1-12 Day 7 At sea
What an amazing day! This had to be one of my best at sea days ever! I had a cooking class (only 12 participants) with Chef Matthew Gennuso. He is a well known chef who now is the chef and owner of Chez Pascal, a French-American bistro in Providence, Rhode Island. He trained at the Culinary Institute of America and has cooked at some of the best restaurants on either coast as well as worked with other great chefs like Paul Bertolli, etc. In spite of all that, he was a real down to earth kind of guy and fun to cook with. The session started with all of us getting chef hats, aprons, and recipe cards.
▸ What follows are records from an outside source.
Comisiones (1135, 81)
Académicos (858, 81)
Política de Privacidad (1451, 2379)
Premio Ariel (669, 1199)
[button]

Everyone had the opportunity to participate in the food prep for the best lunch I've had on the ship so far! So, you are all invited now to try some of my new cuisine at Chez Tauna. Our menu was date and almond roasted chicken (the “rub” for the chicken was excellent!); potato dumplings with leeks, peas, and bacon; and crepes with caramel sauce. Everything was made from scratch. After we completed the preparation, we enjoyed eating it in one of the small, dining rooms on the ship – accompanied with a delicious white wine! From start to finish was almost 3 hours – some of the most fun three hours I've spent. I immediately signed up for his next cooking class. He will only be on the ship for one more demo class (no hands on) and one last hands-on class.
After that activity, I immediately went to a creative writing class. This is going to also be great fun and a great learning experience. Our instructor taught us two techniques to close off our left brain to let our creative right brain function at its max. We will meet every sea day from now on. Who knows – I may be writing about one of YOU before too long!!! Not to worry – everyone will remain anonymous!
Caught up getting e-mails out and writing my Blog entry from yesterday's adventure. Doug enjoyed his day relaxing, reading, and getting the e-mail complications worked out. He is also looking forward to trying some of my new recipes!
Ended with a dinner (one of the best so far!) of beef tenderloin with Bernaise sauce and wonderful veggies and roasted potatoes (not to mention the butterscotch sundae dessert!) Today was definitely a great food day! Waddle, waddle!!!